Parts of the exercise:
a) Transcribe the piece on the Evian Summit between "The first major, if" and "violating international law.", inclusive.
b) Answer these questions from the piece on the Evian Summit:
(i) On what dates was the 2003 G8 Summit held?
(ii) In how many separate communiqués did the specific commitments appear?
(iii) Which country is called the next stop on the "axis of evil"?

Extract to read:

╭──

Impressions of the G8 Evian Summit
John Kirton and Ella Kokotsis, G8 Research Group, June 3, 2003
The 2003 G8 Summit, held in Evian, France, from June 1 to 3, put in a predictably mixed performance, but produced a surprisingly strong possibility for American leadership to define wthe fifth cycle of summitry that lies ahead. Evian restored the bonds of trust between George Bush and Jacques Chirac and among the G8 as a whole, which the United Nations Security Council had destroyed in its spring-time failure over the liberation of Iraq. On this foundation, Evian produced a historically high 207 concrete commitments, across an unusually wide array of policy fields. But its last-minute personal bonding and concrete promises left little time to mobilize any real money or establish major follow-up mechanisms to ensure that these commitments were met.
The first major, if minimql, accomplishment came at the end of the summits first morning. A bilateral meeting ended with Bush calling "Jacques" his "friend" and putting his arm around him as the two walked off. In return Chirac assured the world that Bush was flying off on his Middle East peace mission with the united agreement and weight of the G8 behind the American-crafted peace plan. Further proof that the new mood of unity was real came in subsequent peace and security decisions on North Korea, the next stop on the "axis of evil." Here all G8 members publicly confirmed that they were prepared if necessary to use unspecified "other measures" to deal with a North Korea they deemed to be already violating international law.
With the personal bonds restored, a cornucopia of specific commitments flowed in 14 separate communiqués. The Evian Summit produced more 207 specific commitments, an all-time high for the annual G8 summits in their 29 years of life. In the areas where the Evian leaders followed the Kananaskis momentum, they made important advances on MANPADs in the field of transport security, on radiological terrorism in regard to weapons of mass destruction and on peer review, water, famine and infectious disease on the African front. They also pioneered plenty of promises in new areas, such as a responsible market economy and corporate governance, and revived action on sustainable development and protecting the global environment. Only in regard to the hardcore economic issues, from trade through exchange rates to fiscal and monetary policy and the prospect of inflation, did they do disappointingly little at a time when the global challenges loomed very large.

╰──

Supplied material:
╭──

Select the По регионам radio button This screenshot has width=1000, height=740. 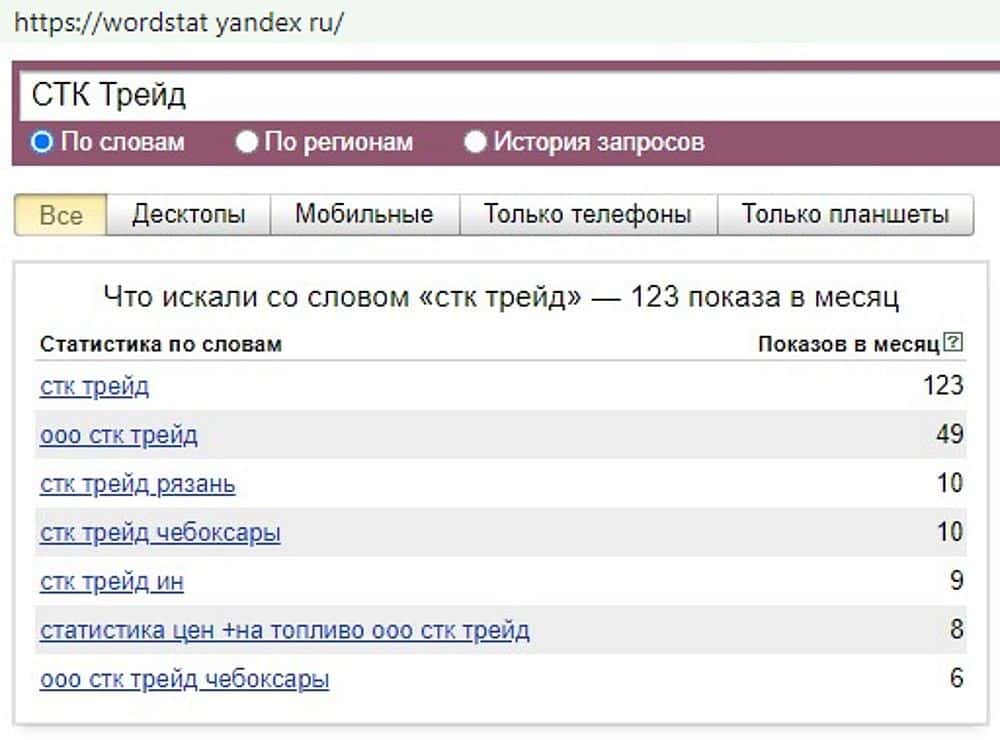point(247,142)
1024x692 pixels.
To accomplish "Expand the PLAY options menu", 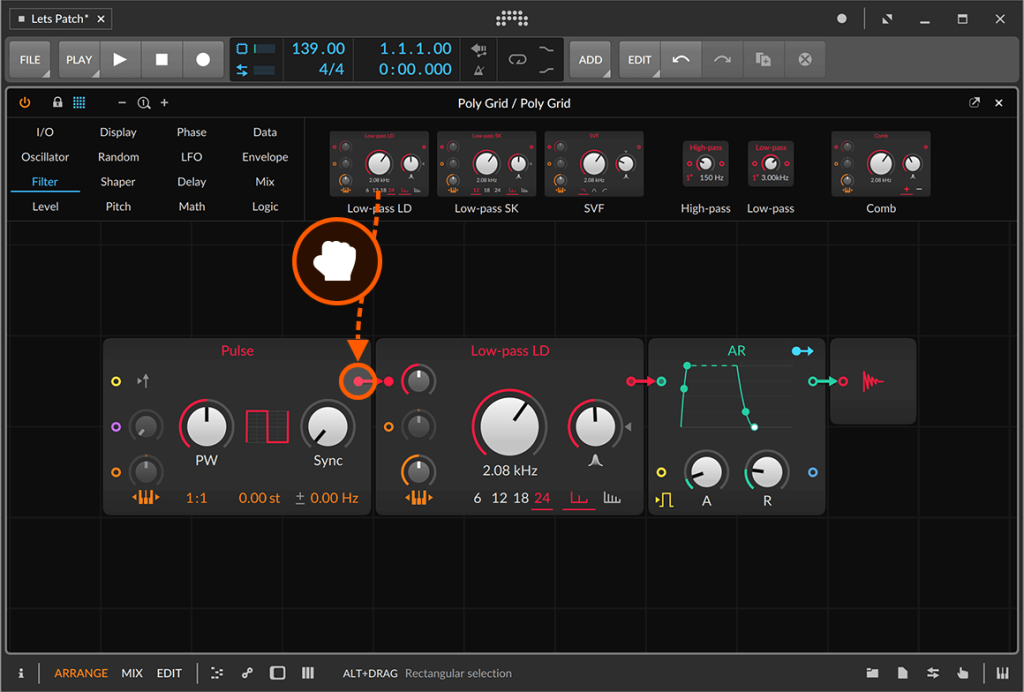I will click(79, 60).
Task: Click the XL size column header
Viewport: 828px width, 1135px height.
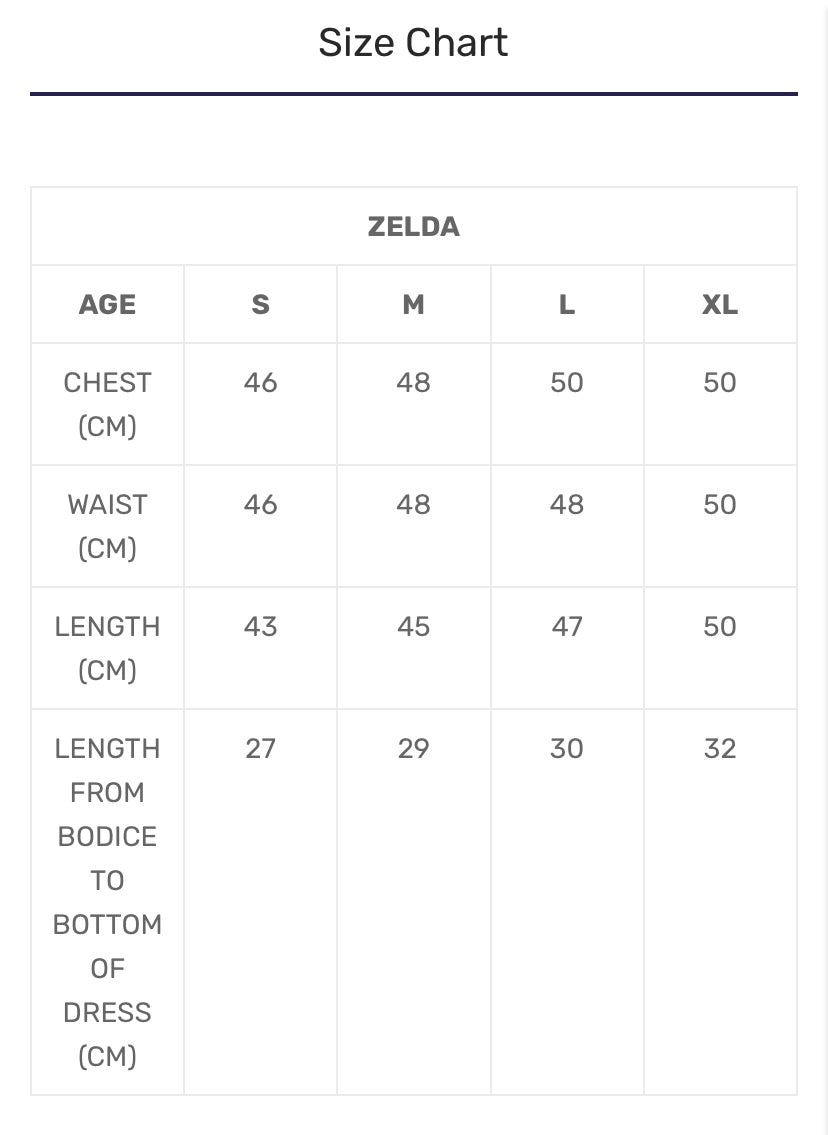Action: [719, 305]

╰──

Responses for each task:
a)
The first major, if minimql, accomplishment came at the end of the summits first morning. A bilateral meeting ended with Bush calling "Jacques" his "friend" and putting his arm around him as the two walked off. In return Chirac assured the world that Bush was flying off on his Middle East peace mission with the united agreement and weight of the G8 behind the American-crafted peace plan. Further proof that the new mood of unity was real came in subsequent peace and security decisions on North Korea, the next stop on the "axis of evil." Here all G8 members publicly confirmed that they were prepared if necessary to use unspecified "other measures" to deal with a North Korea they deemed to be already violating international law.

b)
(i) June 1 to 3
(ii) 14
(iii) North Korea